Please tally the lines in the records that include the word "computer" and answer with the bare number.

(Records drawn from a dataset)
··········

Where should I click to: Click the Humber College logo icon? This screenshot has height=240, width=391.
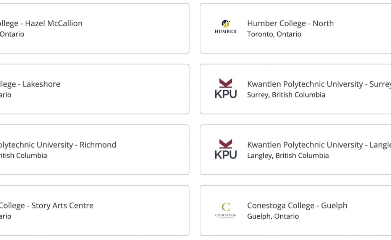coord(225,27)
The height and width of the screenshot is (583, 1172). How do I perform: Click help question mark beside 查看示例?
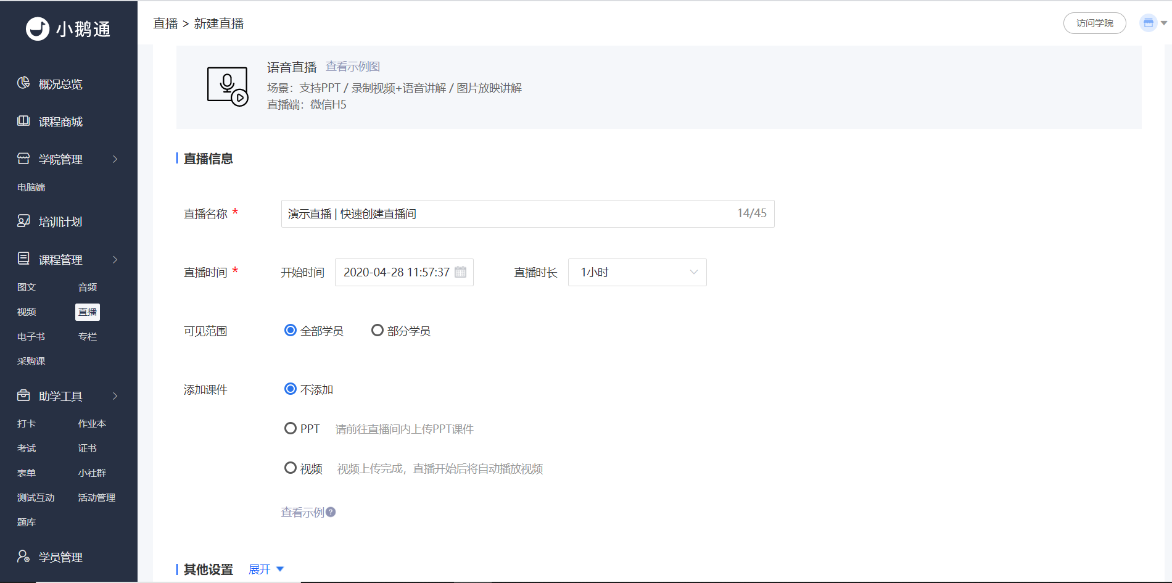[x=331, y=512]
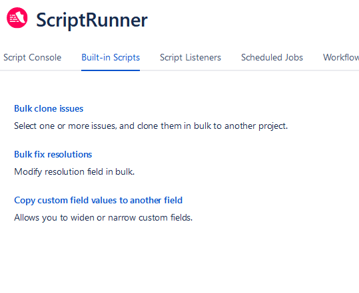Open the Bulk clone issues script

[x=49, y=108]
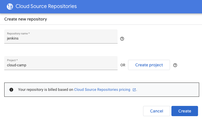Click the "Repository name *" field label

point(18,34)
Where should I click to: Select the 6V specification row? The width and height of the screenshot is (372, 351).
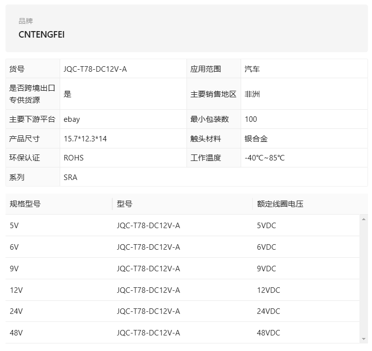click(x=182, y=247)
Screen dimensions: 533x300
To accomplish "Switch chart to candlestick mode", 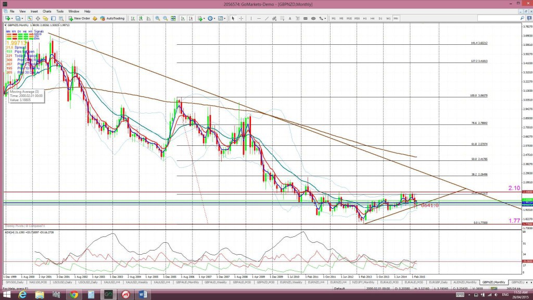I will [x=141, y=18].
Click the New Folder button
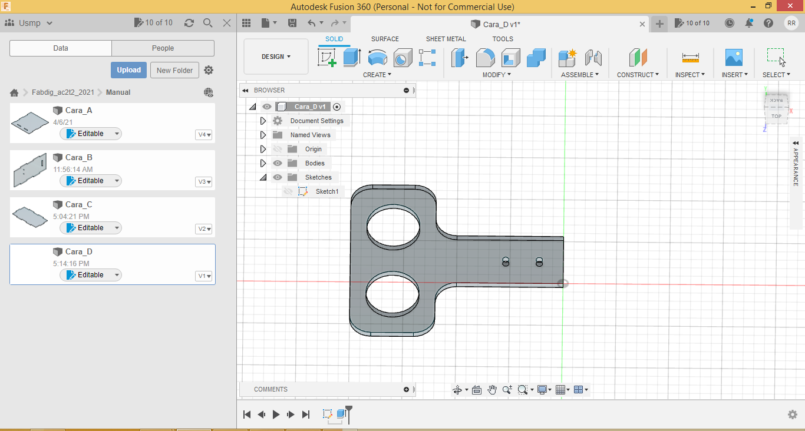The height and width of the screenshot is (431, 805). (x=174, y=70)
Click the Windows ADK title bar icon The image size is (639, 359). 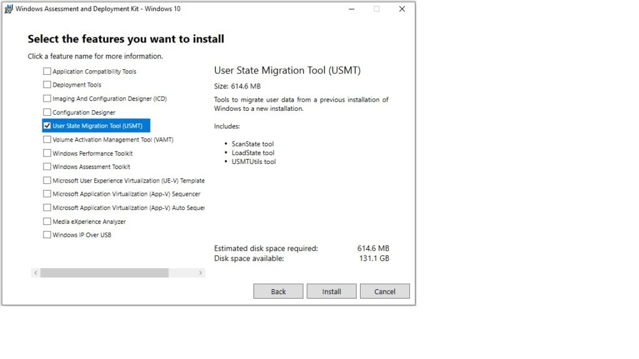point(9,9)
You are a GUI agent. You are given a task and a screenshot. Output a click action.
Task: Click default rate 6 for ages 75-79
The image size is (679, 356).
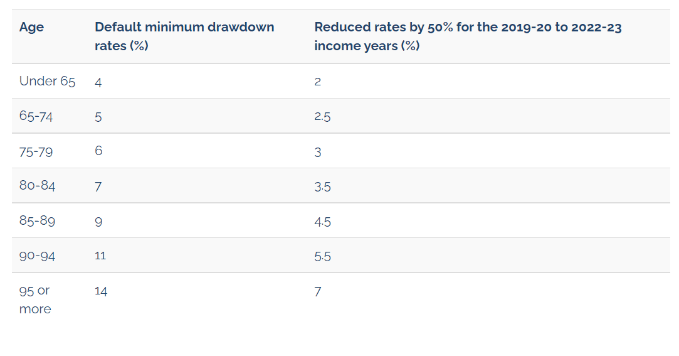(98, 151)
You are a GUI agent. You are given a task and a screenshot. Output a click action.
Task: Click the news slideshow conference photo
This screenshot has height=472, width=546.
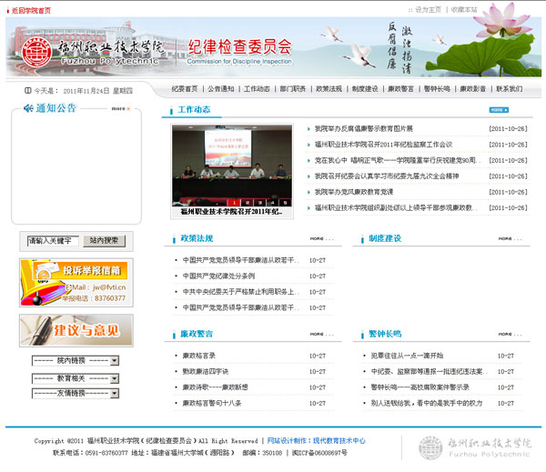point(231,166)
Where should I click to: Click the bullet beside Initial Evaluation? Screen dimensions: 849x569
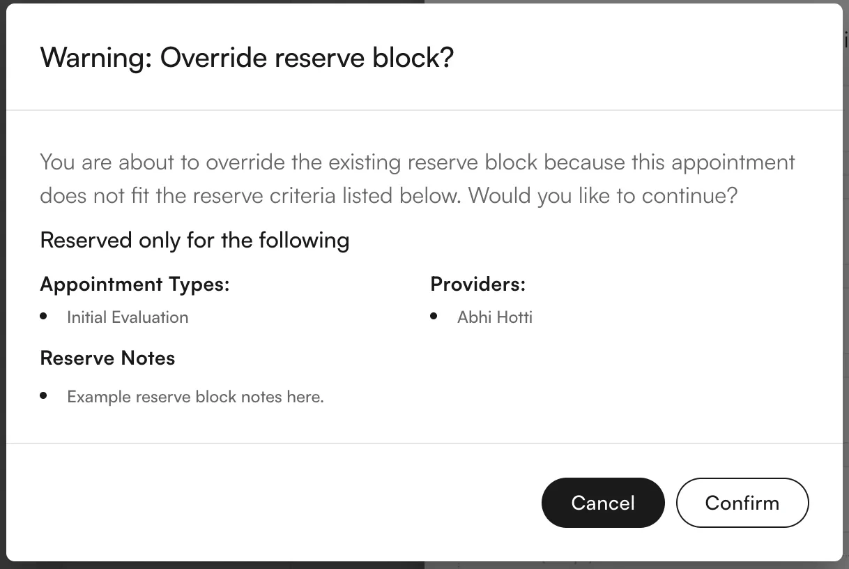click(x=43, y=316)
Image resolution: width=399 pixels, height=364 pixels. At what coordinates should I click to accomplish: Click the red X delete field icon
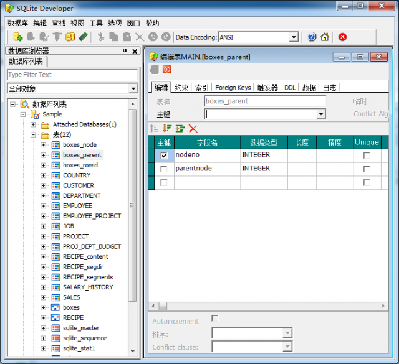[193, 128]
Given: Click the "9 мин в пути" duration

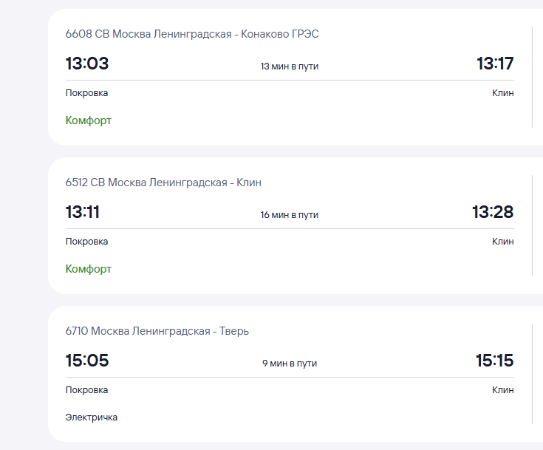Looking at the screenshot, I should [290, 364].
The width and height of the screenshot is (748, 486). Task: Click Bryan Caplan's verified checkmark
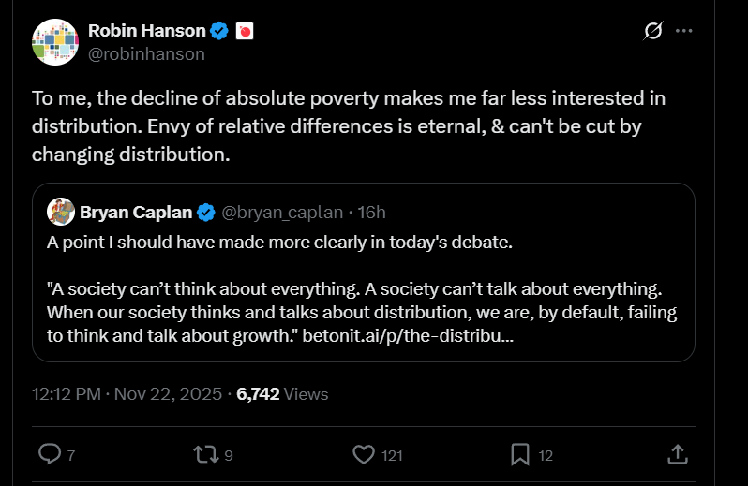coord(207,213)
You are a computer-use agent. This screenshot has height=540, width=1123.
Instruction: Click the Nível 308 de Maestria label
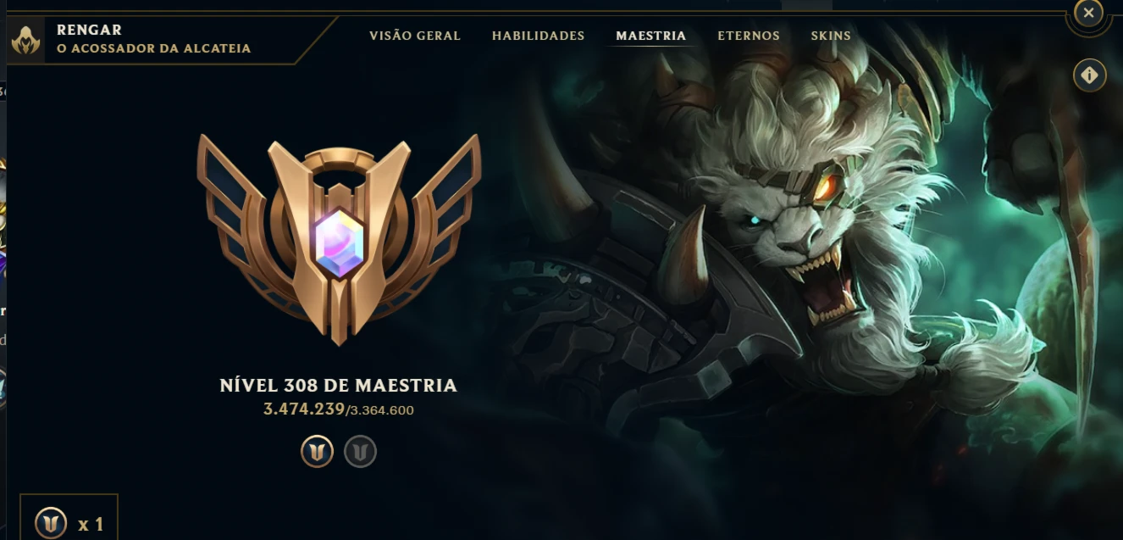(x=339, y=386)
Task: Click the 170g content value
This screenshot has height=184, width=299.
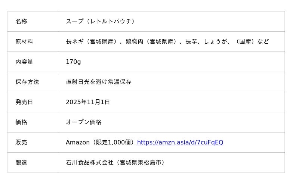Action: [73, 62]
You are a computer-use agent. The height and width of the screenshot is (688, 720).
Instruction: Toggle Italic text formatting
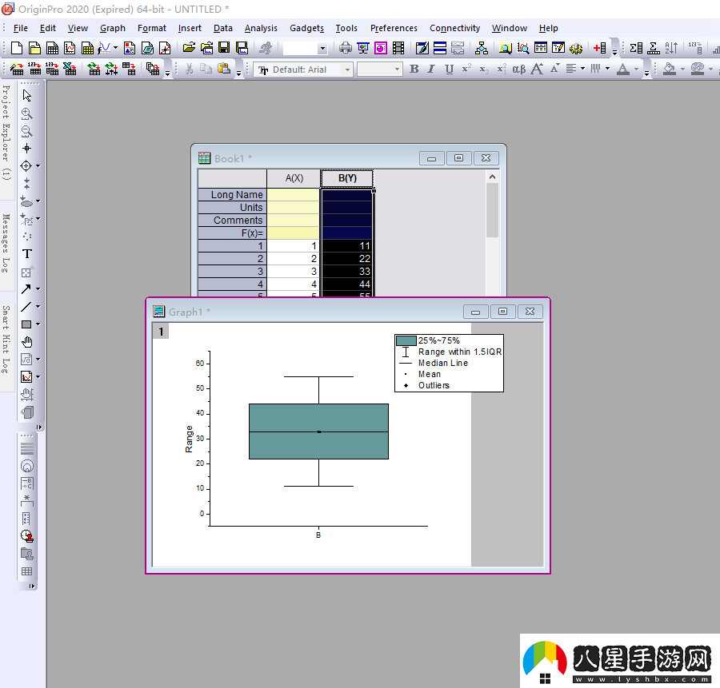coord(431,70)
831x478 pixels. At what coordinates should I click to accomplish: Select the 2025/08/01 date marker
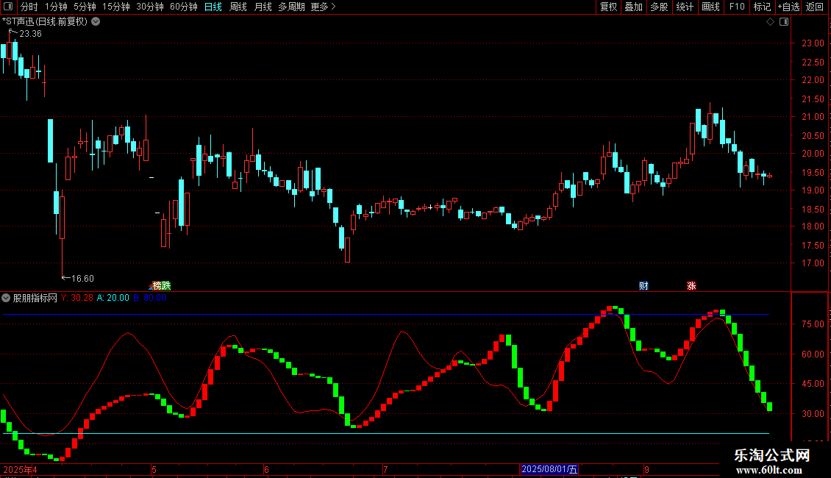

··········

**Response below:** 2